ROBERT RICHARDSON – The Book of the Dead. St. Martin’s Press, hardcover, 1989. First published in the UK by Victor Gollancz, hardcover, 1989. No US paperback edition.

   Fans of Sherlock Holmes pastiches will be pleased to know that the core of this third case of murder in which playwright Augustus Maltravers is involved is a newly discovered manuscript of “The Atwater Firewitch,” one written by Doyle himself and included in full in this book. Even better, it is sharp enough to have actually been written by Doyle, a statement that cannot always be made in cases such as this.

   When the current owner is found murdered, it is up to Maltravers to find the killer, which with some quibbles, he does in the best Holmesian tradition.

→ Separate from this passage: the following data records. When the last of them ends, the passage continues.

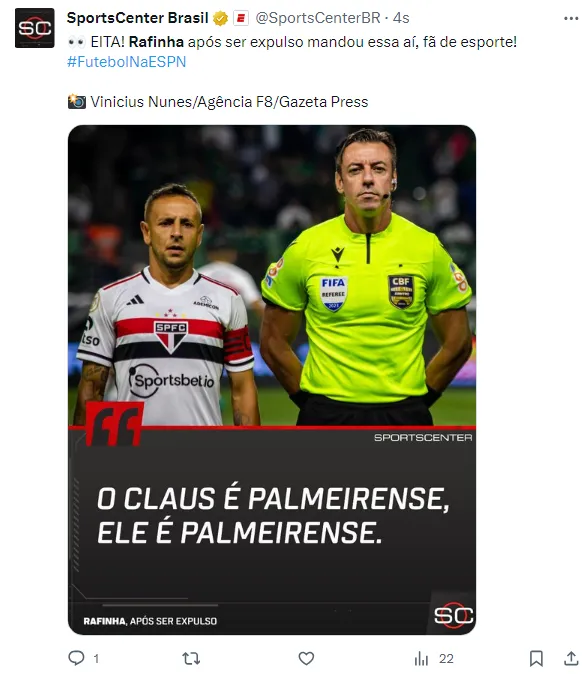588x675 pixels.
Task: Reply to the tweet
Action: tap(77, 658)
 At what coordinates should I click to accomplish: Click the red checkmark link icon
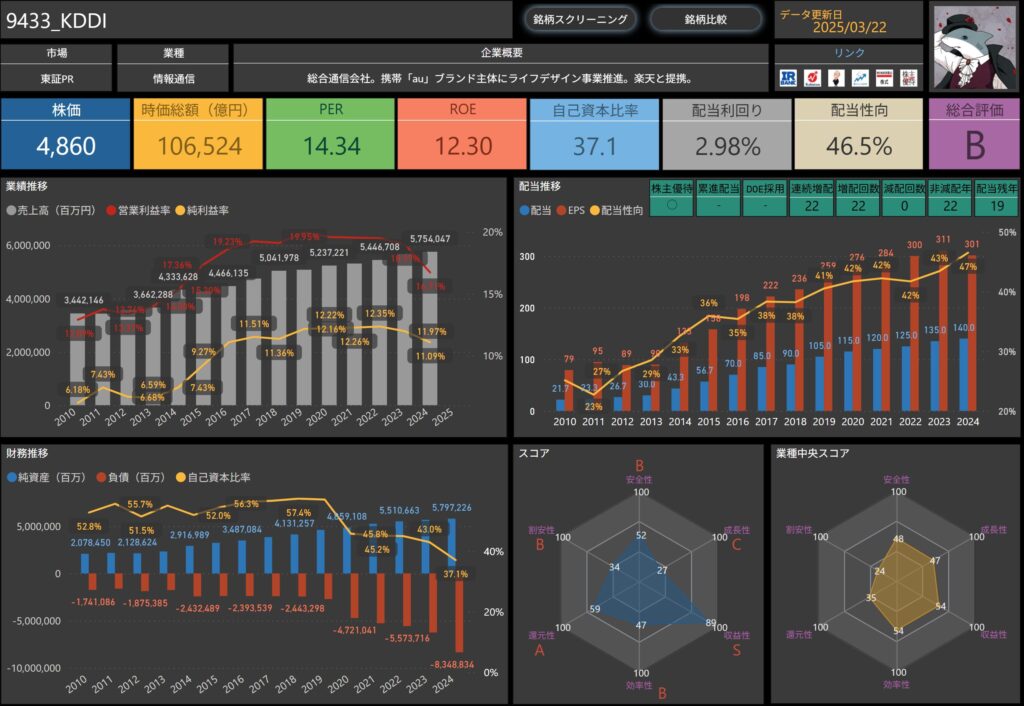[812, 78]
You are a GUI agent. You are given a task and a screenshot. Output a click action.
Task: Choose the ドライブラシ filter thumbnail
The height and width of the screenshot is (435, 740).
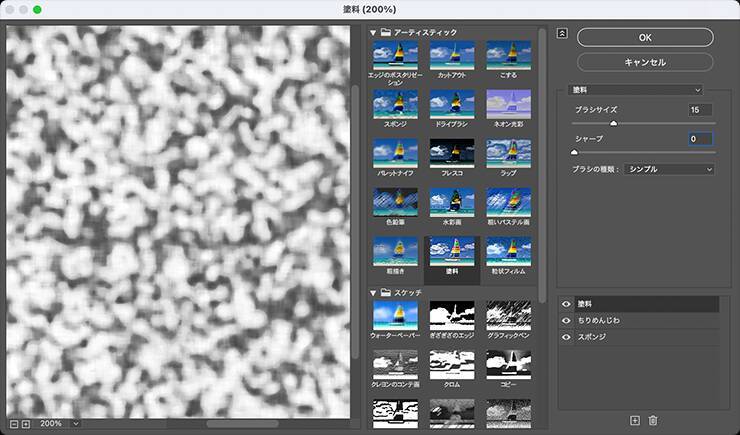(x=451, y=104)
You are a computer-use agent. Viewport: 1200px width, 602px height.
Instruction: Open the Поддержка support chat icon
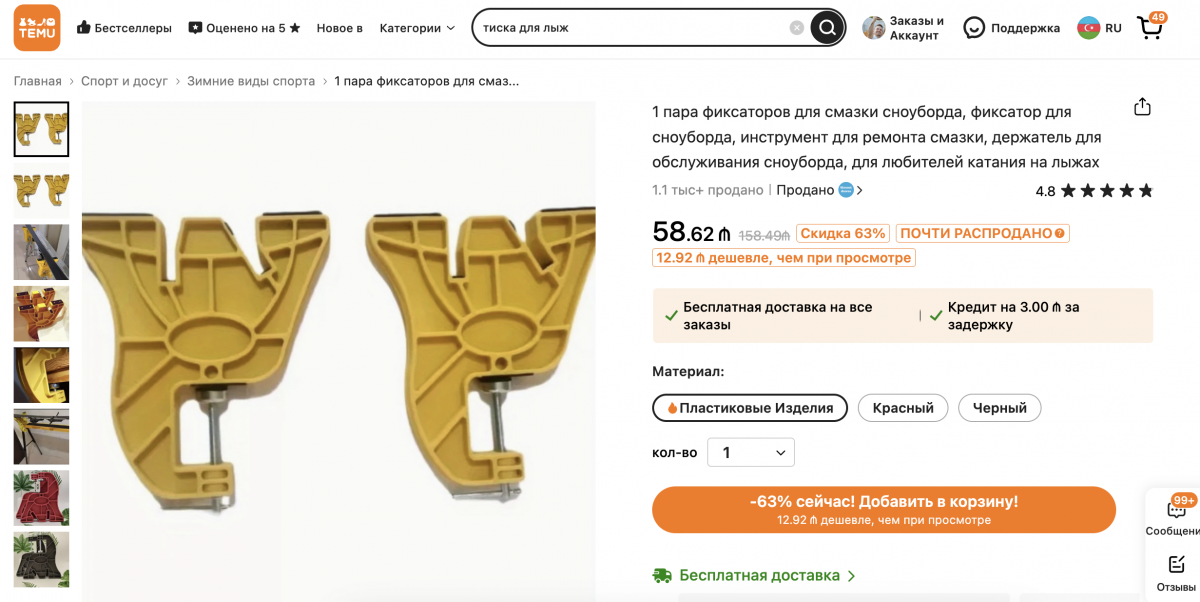(974, 28)
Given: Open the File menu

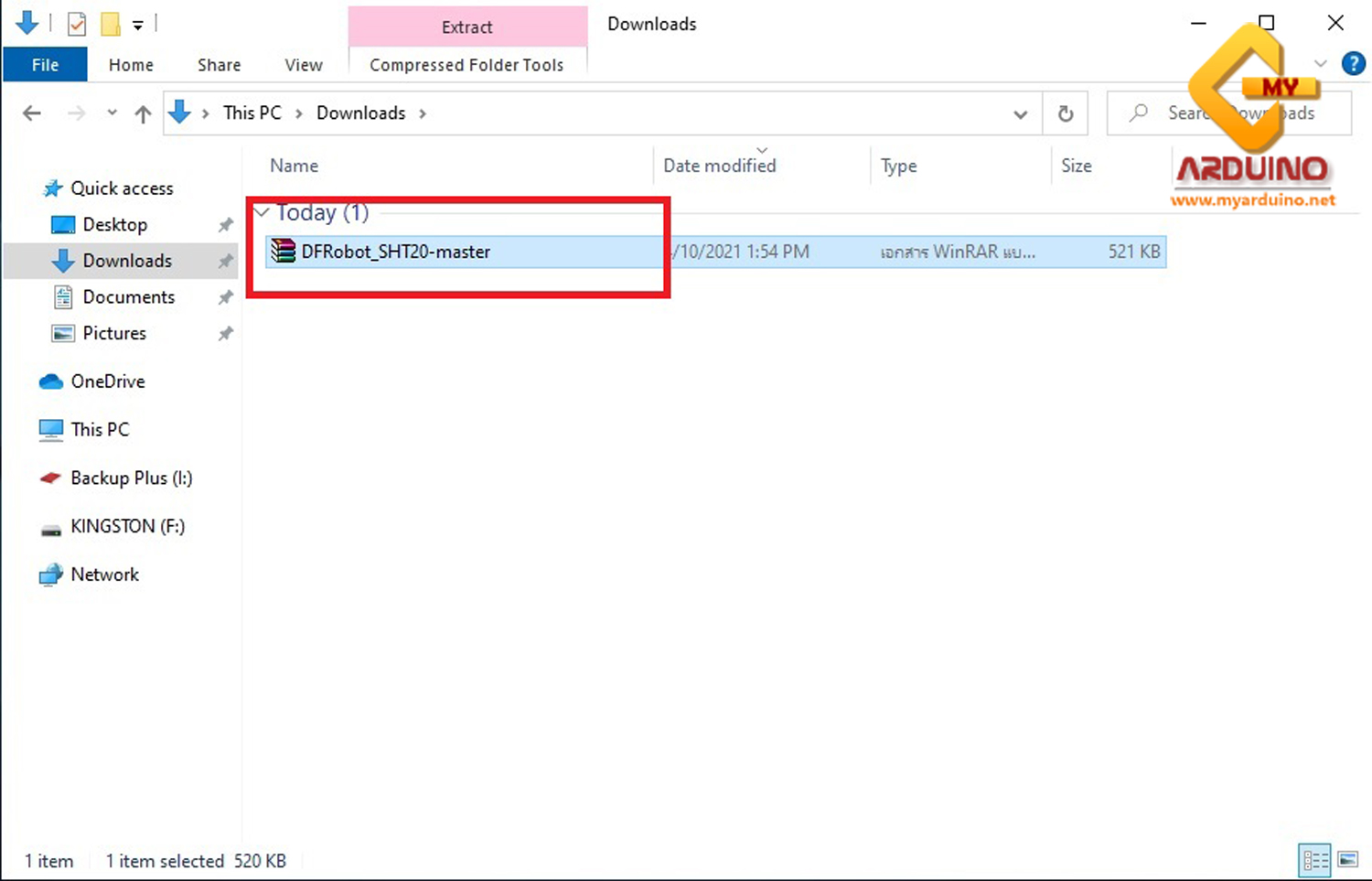Looking at the screenshot, I should point(45,65).
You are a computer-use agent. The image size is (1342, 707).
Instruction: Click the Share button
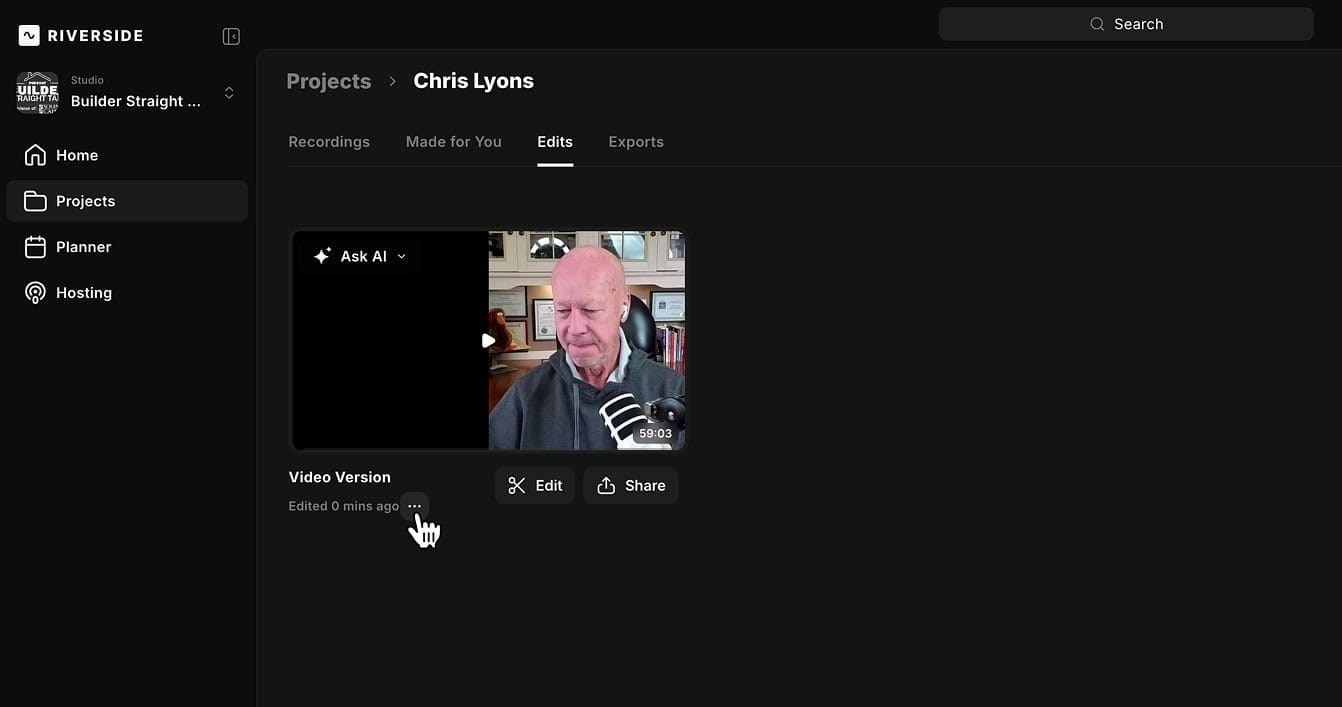tap(630, 485)
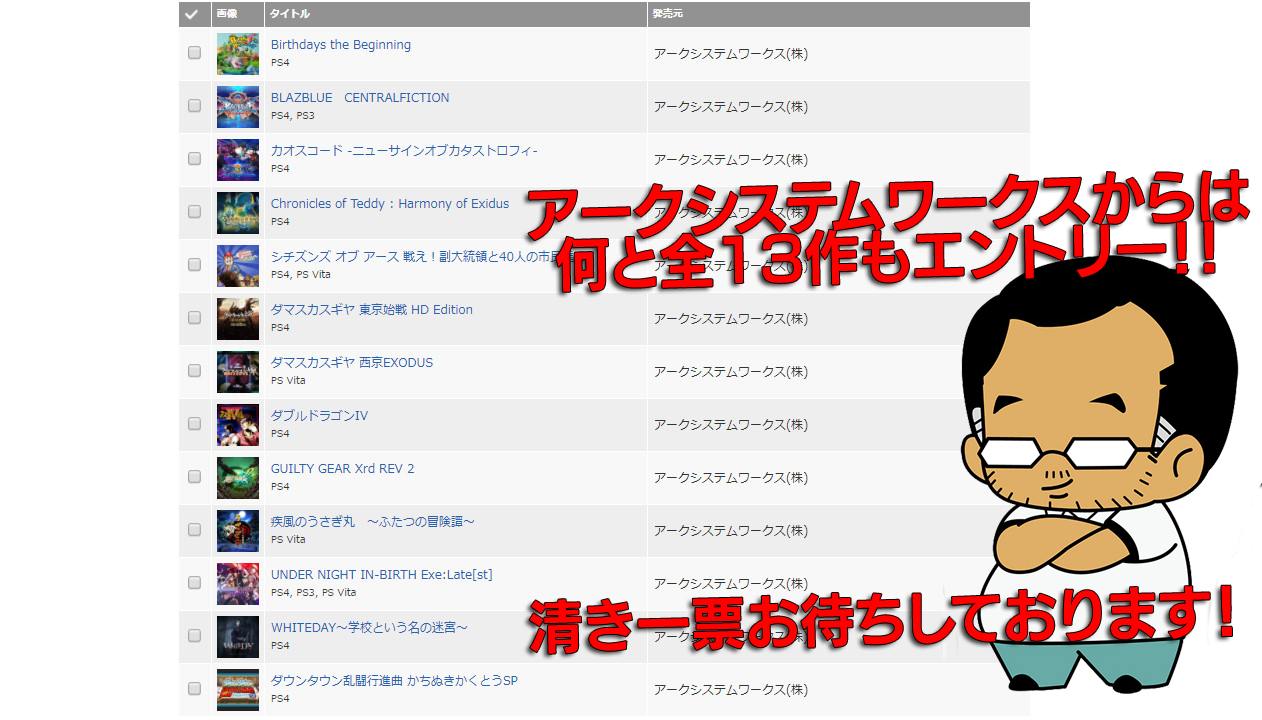Tick the checkbox for GUILTY GEAR Xrd REV 2

click(x=194, y=477)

   Quibbles: I have to wonder why Richardson gave so much of the mystery away so early by telling us the thoughts of so many of the characters, including the one who’s guilty. This leaves Maltravers not knowing what we the reader know and having to deduce it on his own, which he does, and at the end of the book he reveals his thought processes, and in detail.

   But truth be told, the culprit is really a challenge only to the dullest reader. There’s plenty of puzzle remaining, however — how? and why? — and the enjoyment that comes from watching Maltravers put the pieces together is more than satisfying — that and the enjoyment, of course, of seeing how neatly the solution to the new Holmes “discovery” is woven into the heart of the story that surrounds it.

[FOOTNOTE]   Having thought about this some more, I can still see no real reason why we (the reader) had to know as much as we are given. If Richardson had told the mystery for the reader to have solved as well — and I think he could have — there’s no doubt in my mind he’d have had the best modern fair-play detective story that I’ve read in a long time. As it is, this one’s merely good, but not great.

–Considerably revised from Mystery*File #14, July 1989.